Danielle Ackermann, une vie dans le décolletage

lle a l’habitude de saluer chaque matin tous les formateurs et apprentis. Elle, c’est Danielle Ackermann, directrice du Centre d’apprentissage de l’Arc jurassien, le CAAJ à Moutier. A vrai dire, cette passionnée d’opéra italien a toujours baigné dans le monde du décolletage. Visite de ce centre de formation.

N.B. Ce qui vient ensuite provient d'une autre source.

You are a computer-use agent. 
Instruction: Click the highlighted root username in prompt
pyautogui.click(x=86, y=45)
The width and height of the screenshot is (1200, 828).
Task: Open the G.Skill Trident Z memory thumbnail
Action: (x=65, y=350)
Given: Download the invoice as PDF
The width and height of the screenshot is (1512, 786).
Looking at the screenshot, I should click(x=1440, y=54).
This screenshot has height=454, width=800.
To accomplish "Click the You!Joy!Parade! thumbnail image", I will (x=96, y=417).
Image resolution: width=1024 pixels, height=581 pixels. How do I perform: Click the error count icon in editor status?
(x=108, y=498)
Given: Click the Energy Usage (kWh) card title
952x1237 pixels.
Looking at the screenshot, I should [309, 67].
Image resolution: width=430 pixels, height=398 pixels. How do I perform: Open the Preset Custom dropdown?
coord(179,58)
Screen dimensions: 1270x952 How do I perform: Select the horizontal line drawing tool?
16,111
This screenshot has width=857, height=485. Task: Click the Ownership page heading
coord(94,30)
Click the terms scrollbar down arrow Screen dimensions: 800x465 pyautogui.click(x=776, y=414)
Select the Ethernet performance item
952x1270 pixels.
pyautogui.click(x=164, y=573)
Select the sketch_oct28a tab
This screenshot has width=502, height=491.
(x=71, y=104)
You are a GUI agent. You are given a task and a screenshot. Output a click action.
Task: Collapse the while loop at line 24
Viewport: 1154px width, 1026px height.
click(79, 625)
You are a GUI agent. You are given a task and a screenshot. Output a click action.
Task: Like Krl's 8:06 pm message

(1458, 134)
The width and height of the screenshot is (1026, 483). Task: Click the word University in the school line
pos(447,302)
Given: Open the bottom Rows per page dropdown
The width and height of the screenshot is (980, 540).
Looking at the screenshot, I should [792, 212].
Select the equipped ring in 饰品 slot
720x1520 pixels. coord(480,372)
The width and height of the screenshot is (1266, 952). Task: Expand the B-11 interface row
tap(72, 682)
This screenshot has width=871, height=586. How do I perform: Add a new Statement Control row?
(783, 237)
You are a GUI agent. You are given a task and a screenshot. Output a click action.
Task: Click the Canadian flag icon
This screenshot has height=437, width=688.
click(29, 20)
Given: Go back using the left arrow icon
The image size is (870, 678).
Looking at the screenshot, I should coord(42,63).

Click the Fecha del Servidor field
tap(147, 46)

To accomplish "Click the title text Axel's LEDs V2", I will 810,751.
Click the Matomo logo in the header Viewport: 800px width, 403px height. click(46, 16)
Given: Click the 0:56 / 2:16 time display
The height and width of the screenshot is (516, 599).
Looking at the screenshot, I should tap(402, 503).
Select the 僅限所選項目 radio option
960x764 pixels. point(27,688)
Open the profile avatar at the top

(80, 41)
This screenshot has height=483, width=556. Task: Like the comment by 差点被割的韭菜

La reprise et le contrôle de pièces n’ont aucun secret pour elle. « J’ai été amené à faire plein de choses au sein de l’entreprise de mon mari, confie Mme Ackermann, il fallait angler des pièces, reprendre une pièce, monter et démonter la pince. J’ai tout appris dans la société familiale fondée en 1978 à Bassecourt, Mon époux a toujours formé des apprentis. Sur les douze employés, il y en avait au moins un en formation. » Le hasard est le seul Dieu sans temple disait Malraux. En mars 2014, elle pousse la porte du CAAJ, juste pour une visite. Un de ses amis, membre du conseil d’administration la sollicite pour s’occuper de l’administration, afin de décharger les formateurs de la paperasse ! « J’avais à peine posé un pied dans l’atelier, que mes souvenirs sont revenus, ces machines à cames, ces odeurs, tout me ramenait à l’entreprise familiale. C’était ma madeleine de Proust. Je me suis sentie tout de suite dans mon élément. »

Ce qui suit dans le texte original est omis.